OECD finds more degree-holders among emigrants

The percentage of international migrants with degrees is steadily rising, meaning that increasing numbers of educated people are looking for a better life abroad, according to an OECD report.

The report, ‘Connecting with Emigrants’, says that a third of immigrants who arrived in OECD countries in the last five years have degrees. The organisation said this translates into about 26 million people.

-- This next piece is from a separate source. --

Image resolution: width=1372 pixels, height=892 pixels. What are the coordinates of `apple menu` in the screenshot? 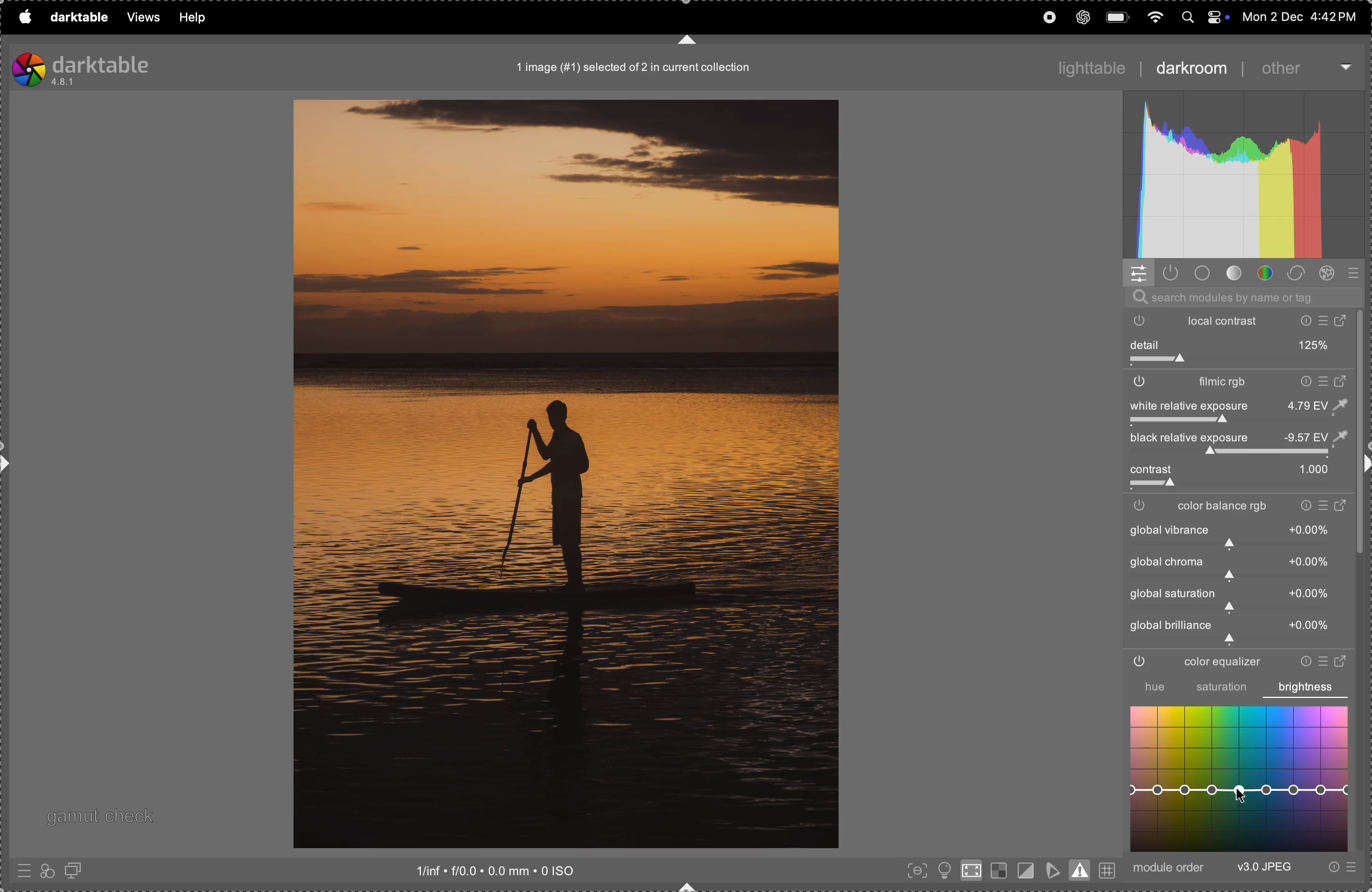 It's located at (23, 17).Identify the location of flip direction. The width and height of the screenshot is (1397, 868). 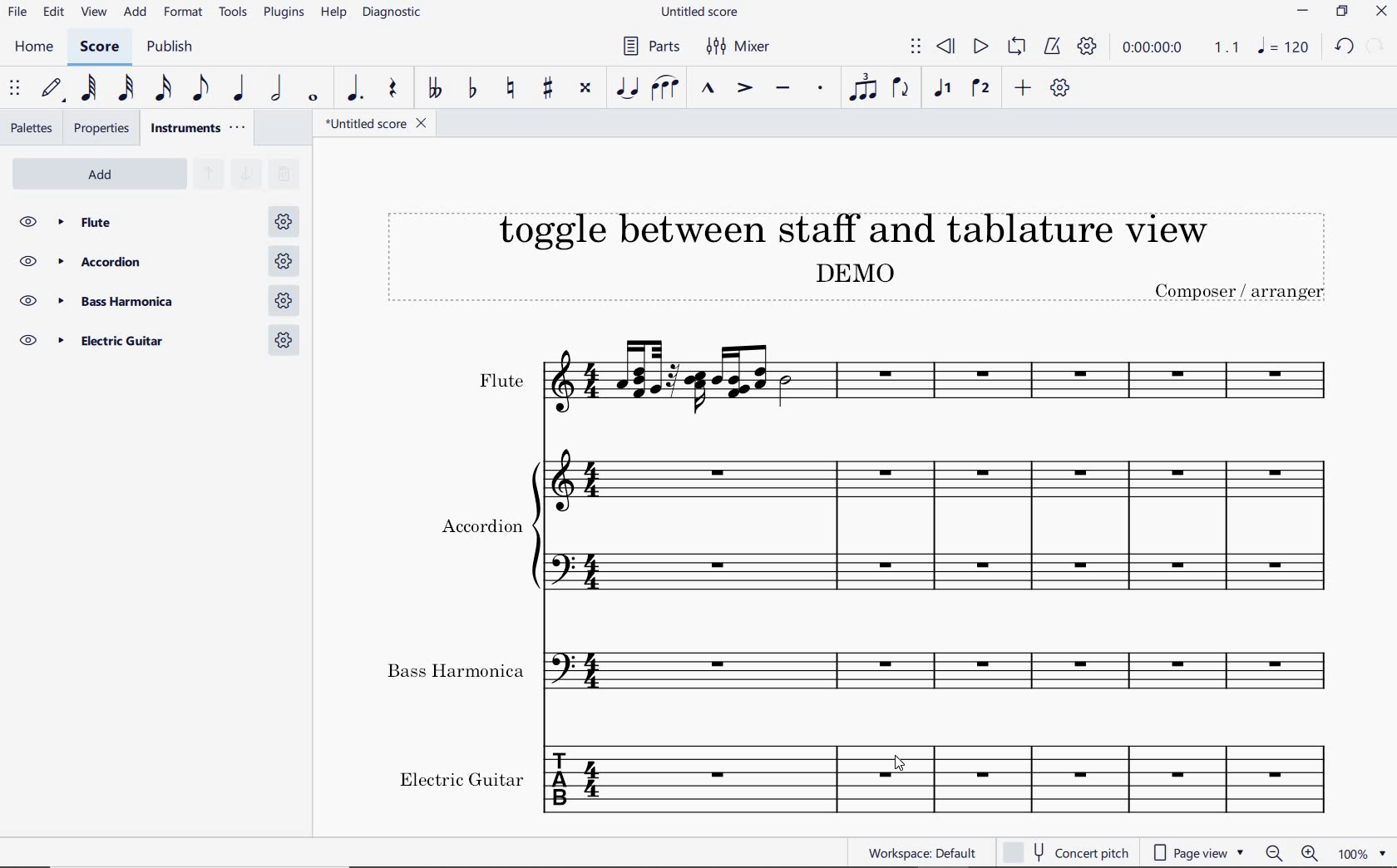
(905, 91).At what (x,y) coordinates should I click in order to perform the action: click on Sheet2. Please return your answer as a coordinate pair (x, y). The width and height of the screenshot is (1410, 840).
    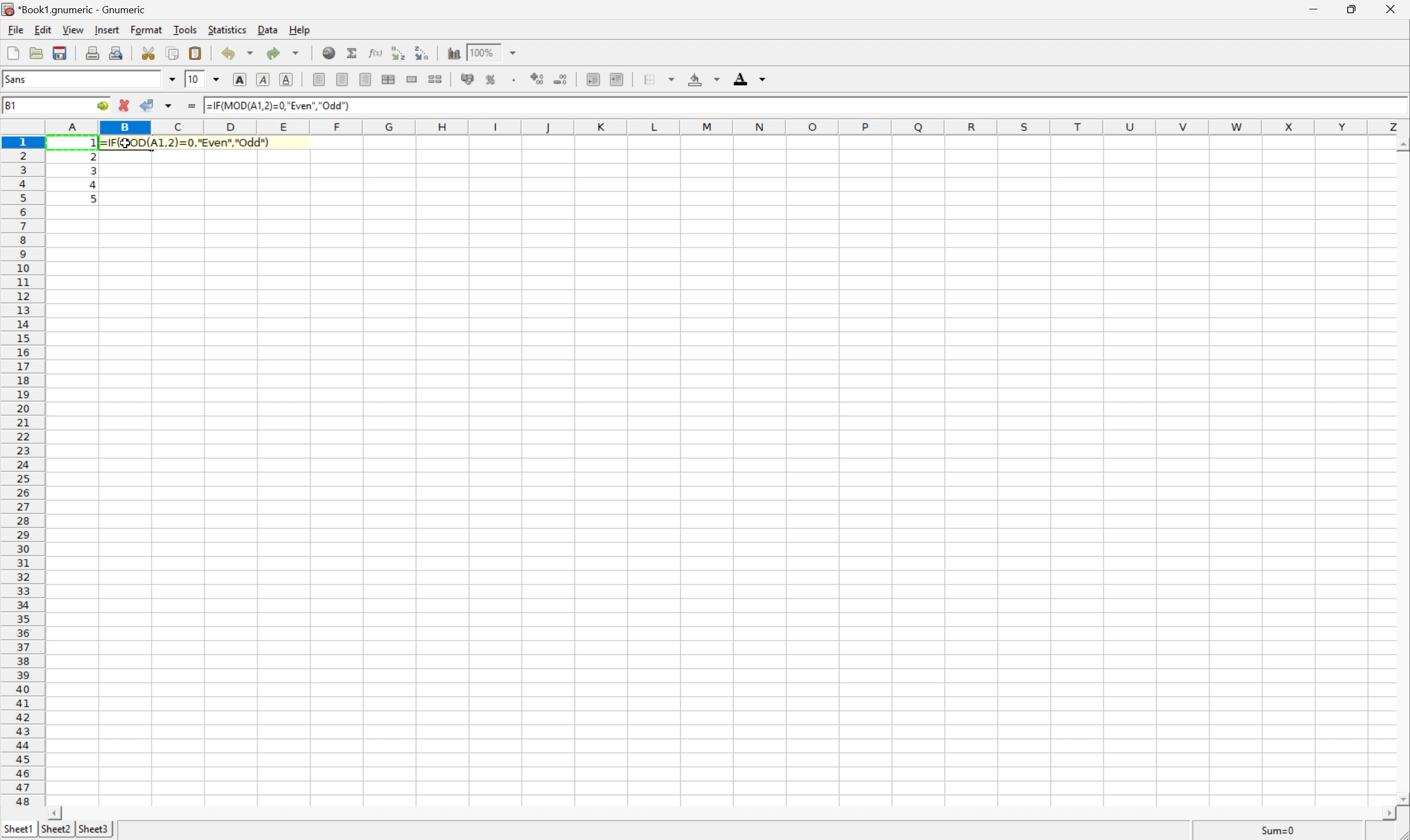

Migrants educated to a tertiary level make up the highest share among migrants from China (70 per cent), followed by India (63 per cent) and Nigeria (61 per cent). About 36 per cent of sub-Saharan African migrants hold a degree, the report states. The lowest share of degree-holders was found among migrants from Mexico (7 per cent), Turkey (8 per cent) and Portugal (9 per cent).

The report warns that such high numbers of tertiary-educated migrants put their countries of origin at risk of brain drain. Brain drain is particularly high in the Caribbean, with 75 per cent of highly educated nationals of Barbados, Guyana, Haiti, and Trinidad and Tobago living abroad.

The report highlights the medical professions as a field at high risk of emigration. There is a continuous increase in non-OECD medical professionals in the OECD, which could affect healthcare provision and quality in poorer countries, the report warns.